The 2026/27 Network Contract DES introduces major changes to ARRS, including the removal of eligibility restrictions for GPs, significant increases in reimbursement ceilings, and new flexibility to recruit non‑direct patient care roles. Financial entitlements rise modestly across core funding, Enhanced Access, ARRS, and Care Home Premiums. PCNs will be required to align their footprints with neighbourhood health boundaries in limited cases, and practices must now risk‑stratify patients for continuity and participate in the GP Staff Survey. The Capacity & Access Payment is replaced with a new practice‑level GP reimbursement scheme. Access requirements remain unchanged, with same‑day responses still mandated for clinically urgent patients.

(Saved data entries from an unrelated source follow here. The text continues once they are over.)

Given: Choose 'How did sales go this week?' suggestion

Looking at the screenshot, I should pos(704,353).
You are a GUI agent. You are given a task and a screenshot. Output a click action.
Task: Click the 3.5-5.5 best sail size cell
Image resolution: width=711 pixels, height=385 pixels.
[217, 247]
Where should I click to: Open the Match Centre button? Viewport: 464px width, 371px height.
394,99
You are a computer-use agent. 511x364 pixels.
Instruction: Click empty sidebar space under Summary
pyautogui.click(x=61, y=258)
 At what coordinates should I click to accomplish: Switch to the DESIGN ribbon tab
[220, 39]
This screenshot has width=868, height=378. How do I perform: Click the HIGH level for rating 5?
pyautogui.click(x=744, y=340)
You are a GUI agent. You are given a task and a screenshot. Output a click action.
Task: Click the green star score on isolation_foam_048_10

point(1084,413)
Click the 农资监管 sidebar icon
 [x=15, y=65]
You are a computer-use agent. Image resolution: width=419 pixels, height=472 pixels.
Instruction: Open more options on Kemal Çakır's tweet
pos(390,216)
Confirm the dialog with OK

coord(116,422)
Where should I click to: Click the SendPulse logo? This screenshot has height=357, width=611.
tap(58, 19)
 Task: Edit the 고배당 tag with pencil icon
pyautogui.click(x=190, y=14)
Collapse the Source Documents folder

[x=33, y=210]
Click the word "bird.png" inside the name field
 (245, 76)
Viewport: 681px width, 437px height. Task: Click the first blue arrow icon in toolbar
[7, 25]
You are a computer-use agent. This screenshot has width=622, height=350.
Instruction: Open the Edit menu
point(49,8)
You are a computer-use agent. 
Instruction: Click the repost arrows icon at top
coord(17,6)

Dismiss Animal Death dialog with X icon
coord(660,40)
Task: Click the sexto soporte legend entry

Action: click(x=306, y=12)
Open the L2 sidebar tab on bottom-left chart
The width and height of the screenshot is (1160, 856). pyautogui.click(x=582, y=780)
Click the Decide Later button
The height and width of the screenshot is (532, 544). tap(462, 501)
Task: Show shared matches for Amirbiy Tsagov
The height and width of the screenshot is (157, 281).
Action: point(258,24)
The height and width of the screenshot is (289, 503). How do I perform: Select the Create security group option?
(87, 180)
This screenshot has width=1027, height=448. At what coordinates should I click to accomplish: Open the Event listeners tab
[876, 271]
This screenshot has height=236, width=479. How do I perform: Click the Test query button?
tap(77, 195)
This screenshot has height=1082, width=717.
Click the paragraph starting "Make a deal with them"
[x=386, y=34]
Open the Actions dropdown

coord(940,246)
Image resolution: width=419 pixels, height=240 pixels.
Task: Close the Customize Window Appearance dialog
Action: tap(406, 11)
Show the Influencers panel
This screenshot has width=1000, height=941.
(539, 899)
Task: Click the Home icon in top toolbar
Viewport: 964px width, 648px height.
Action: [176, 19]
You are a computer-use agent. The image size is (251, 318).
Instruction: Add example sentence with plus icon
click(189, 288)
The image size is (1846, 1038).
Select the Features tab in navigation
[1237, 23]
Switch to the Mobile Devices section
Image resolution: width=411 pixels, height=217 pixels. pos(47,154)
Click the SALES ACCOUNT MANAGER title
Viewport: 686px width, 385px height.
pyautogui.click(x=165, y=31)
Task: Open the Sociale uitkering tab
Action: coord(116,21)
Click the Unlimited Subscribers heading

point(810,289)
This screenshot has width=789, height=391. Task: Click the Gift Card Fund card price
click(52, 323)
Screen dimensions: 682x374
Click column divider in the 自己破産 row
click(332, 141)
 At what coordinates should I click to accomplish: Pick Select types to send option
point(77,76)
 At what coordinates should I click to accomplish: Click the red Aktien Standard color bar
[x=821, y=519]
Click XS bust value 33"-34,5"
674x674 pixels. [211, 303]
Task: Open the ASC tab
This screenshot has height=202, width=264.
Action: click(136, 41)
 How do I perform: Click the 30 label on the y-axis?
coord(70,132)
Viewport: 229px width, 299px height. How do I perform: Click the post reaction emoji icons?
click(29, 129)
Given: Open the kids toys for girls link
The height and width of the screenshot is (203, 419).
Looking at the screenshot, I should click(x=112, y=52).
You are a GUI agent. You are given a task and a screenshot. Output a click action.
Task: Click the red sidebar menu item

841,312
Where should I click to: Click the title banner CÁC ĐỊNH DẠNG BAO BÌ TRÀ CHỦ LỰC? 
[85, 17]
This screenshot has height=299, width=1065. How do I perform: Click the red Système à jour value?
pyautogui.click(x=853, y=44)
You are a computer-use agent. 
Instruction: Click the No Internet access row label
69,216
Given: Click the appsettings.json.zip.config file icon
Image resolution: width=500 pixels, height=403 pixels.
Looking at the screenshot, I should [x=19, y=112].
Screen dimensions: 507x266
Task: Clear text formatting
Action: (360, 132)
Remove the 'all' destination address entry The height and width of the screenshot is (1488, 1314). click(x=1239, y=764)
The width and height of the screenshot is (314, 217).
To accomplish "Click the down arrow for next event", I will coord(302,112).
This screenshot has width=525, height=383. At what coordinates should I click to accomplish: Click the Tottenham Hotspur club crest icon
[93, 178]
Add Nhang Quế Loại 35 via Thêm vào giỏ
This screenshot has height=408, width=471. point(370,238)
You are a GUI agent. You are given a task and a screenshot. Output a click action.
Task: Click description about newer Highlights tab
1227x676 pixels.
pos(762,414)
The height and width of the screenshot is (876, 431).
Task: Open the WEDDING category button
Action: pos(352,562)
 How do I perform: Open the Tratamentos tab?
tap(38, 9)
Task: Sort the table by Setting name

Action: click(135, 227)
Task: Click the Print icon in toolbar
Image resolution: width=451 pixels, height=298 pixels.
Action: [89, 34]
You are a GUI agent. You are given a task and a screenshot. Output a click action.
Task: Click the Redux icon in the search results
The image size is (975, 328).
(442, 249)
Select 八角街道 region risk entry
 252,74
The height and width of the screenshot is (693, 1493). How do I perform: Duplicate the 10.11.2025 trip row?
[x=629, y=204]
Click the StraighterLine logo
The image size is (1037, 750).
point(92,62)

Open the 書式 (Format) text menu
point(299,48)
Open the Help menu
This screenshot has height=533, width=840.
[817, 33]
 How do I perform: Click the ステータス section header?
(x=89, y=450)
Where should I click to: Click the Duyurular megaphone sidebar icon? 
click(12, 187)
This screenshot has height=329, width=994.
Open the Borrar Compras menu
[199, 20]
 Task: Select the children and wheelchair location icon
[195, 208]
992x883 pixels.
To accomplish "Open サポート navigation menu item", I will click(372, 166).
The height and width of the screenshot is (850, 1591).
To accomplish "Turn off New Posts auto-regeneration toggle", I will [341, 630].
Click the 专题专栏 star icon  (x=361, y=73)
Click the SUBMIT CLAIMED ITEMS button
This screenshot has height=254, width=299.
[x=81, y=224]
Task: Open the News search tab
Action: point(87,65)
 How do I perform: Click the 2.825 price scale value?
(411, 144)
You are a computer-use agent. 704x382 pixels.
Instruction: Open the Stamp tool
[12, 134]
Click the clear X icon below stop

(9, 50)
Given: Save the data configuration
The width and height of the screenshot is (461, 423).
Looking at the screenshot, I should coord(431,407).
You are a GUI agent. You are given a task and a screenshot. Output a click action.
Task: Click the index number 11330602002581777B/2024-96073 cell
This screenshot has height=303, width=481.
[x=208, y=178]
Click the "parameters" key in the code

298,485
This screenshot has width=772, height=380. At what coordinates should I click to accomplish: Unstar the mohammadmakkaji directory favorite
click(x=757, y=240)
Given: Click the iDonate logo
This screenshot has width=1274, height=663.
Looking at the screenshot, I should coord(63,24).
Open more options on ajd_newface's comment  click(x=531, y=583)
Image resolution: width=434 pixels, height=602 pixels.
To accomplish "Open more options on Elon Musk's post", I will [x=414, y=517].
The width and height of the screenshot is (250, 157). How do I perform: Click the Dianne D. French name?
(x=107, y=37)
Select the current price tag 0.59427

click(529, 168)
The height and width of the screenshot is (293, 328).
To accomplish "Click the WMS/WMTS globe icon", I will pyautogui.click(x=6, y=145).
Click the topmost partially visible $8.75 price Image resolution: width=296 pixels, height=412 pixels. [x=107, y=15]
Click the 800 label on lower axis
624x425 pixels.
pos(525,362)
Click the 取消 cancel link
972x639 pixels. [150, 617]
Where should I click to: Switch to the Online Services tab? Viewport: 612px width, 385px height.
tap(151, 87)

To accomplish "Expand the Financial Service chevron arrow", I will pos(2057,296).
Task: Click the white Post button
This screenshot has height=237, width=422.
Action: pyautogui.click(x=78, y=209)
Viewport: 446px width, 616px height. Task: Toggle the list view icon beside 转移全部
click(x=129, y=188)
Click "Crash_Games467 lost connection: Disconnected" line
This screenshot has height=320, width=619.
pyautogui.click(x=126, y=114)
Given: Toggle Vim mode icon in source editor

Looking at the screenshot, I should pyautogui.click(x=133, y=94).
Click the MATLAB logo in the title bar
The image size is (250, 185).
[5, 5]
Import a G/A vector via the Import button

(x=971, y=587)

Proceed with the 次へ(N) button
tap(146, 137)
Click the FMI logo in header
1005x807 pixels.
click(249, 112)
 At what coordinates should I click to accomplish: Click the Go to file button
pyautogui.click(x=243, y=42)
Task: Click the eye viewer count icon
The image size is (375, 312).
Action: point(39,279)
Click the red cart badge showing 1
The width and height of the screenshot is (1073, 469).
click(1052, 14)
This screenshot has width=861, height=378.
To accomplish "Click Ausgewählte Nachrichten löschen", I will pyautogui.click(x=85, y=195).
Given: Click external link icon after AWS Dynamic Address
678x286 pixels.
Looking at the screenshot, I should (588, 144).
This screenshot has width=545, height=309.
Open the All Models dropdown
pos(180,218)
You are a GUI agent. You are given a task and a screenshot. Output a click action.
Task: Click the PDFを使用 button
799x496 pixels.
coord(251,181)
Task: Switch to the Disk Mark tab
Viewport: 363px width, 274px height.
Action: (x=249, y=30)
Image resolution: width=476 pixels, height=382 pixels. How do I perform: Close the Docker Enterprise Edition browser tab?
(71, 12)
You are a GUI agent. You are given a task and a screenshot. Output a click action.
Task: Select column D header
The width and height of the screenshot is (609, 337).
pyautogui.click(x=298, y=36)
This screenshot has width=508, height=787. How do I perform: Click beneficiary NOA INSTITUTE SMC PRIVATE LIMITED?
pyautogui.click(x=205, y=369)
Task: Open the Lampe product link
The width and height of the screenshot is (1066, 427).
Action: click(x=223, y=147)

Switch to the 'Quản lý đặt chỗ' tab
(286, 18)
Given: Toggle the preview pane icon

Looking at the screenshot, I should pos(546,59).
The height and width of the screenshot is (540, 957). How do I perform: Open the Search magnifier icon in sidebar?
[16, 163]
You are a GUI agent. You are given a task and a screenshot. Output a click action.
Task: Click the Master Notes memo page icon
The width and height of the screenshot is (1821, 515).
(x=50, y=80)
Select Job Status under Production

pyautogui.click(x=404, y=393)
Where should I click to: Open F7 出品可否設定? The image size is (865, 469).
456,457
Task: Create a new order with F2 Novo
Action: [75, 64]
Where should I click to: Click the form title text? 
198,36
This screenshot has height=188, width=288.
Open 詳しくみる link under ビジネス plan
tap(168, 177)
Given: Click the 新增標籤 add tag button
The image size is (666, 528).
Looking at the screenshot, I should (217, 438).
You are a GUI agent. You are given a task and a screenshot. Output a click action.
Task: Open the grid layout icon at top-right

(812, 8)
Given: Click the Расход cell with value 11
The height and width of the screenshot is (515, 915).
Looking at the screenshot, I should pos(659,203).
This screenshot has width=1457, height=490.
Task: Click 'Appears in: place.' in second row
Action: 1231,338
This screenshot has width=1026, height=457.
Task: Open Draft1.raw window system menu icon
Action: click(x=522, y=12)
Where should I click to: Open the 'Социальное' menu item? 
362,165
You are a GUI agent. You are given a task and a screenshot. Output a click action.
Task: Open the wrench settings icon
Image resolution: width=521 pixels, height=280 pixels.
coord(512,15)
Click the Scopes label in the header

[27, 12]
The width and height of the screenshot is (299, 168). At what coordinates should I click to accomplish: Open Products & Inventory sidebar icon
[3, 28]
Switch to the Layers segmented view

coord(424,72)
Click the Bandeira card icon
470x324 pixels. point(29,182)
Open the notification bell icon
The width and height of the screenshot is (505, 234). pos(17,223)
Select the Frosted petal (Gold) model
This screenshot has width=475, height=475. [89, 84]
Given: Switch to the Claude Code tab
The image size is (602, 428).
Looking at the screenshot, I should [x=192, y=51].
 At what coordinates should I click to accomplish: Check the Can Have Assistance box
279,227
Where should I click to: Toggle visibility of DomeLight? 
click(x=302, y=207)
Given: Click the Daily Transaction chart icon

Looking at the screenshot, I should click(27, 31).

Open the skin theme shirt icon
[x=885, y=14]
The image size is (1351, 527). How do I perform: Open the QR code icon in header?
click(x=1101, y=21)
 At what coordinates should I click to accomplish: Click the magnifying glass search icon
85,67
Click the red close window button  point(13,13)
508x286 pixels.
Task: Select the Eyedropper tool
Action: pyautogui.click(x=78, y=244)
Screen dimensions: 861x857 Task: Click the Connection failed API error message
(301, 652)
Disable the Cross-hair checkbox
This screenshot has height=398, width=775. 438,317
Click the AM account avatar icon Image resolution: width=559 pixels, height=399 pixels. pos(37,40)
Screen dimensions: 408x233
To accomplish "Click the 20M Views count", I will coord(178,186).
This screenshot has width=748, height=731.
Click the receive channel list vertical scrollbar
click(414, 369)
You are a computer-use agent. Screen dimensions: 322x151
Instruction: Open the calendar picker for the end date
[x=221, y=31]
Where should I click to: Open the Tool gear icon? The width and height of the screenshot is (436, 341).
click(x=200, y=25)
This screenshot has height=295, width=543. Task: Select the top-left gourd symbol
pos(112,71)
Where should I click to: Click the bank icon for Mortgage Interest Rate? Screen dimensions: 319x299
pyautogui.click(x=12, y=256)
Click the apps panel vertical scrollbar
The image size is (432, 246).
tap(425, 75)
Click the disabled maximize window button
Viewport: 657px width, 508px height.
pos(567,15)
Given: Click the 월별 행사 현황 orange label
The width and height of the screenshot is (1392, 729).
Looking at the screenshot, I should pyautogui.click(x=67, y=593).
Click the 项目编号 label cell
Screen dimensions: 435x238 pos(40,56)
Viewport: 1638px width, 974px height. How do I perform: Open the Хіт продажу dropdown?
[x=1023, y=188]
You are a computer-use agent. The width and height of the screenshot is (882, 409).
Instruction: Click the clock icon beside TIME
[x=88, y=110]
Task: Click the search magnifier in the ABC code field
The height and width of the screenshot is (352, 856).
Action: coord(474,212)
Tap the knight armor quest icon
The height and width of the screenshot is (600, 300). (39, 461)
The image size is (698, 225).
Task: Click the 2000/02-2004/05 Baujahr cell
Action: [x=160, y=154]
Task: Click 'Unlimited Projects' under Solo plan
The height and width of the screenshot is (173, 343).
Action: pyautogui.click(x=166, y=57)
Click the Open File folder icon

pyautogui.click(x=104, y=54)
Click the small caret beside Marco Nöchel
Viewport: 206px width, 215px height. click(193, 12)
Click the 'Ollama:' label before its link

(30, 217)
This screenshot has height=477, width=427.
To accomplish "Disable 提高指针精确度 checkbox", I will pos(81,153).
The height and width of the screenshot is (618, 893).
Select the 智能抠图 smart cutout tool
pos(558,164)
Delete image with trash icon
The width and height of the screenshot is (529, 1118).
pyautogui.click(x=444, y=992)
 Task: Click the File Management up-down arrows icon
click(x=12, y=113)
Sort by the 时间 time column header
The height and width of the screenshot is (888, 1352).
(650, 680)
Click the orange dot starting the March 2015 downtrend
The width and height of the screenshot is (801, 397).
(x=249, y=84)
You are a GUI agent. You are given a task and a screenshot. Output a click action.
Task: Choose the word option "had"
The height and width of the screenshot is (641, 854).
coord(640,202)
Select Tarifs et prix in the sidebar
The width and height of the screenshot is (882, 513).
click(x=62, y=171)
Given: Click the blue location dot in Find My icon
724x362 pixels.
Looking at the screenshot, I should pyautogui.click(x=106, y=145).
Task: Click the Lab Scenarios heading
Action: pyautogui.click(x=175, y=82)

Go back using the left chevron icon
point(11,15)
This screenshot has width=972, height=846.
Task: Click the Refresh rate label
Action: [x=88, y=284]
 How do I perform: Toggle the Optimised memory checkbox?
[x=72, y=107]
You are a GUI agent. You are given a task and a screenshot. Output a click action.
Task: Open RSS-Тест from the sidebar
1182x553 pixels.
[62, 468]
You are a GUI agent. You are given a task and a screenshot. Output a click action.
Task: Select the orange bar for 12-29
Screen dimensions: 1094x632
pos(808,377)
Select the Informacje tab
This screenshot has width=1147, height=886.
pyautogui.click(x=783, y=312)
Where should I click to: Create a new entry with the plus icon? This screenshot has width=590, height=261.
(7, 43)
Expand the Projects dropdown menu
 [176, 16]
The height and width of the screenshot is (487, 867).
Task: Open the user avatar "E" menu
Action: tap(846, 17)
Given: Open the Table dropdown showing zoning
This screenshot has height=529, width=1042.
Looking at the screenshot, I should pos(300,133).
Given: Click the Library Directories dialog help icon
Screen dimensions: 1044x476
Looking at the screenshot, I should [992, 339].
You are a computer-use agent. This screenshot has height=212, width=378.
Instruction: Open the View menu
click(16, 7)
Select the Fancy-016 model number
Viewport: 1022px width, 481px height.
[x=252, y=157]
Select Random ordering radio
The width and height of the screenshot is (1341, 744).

Area | 2025/26 Position | 2026/27 Position | Change |
|---|---|---|---|
| ARRS GP Eligibility | Only GPs within 2 years of CCT eligible | Any GP eligible if not employed in Core Network Practice in last 12 months | Major expansion |
ARRS GP Max Reimbursement | £82,418 salary / ~£105,882 incl. on‑costs | £118,759 salary / £152,900 incl. on‑costs | Significant uplift |
| ARRS Role Flexibility | Fixed list of roles | PCNs may add non‑direct patient care roles with commissioner approval | New flexibility |
| ARRS Total Funding | £26.631 per adjusted population | £27.668 per adjusted population | +3.1% uplift |
| Core PCN Funding (fixed) | £2.266 per patient | £2.311 per patient | Uplift |
| Enhanced Access | £8.427 per adjusted patient | £8.903 per adjusted patient | +5.6% uplift |
| Care Home Premium | £130.253 per bed | £133.158 per bed | Small uplift |
| IIF | 58 pts × £198 | 58 pts × £198 | No change |
Capacity & Access Payment | £292m fund for access improvement | Replaced with practice‑level GP reimbursement scheme | Structural change |
PCN Footprint Alignment | No requirement | Must align with neighbourhoods (limited cases) | New contractual requirement |
Continuity Risk‑Stratification | Not required | Required | New requirement |
| GP Staff Survey | Not contractual | Contractual | New requirement |
ARRS funding continues into 2026/27, including support for GPs recruited in 2024/25 and 2025/26.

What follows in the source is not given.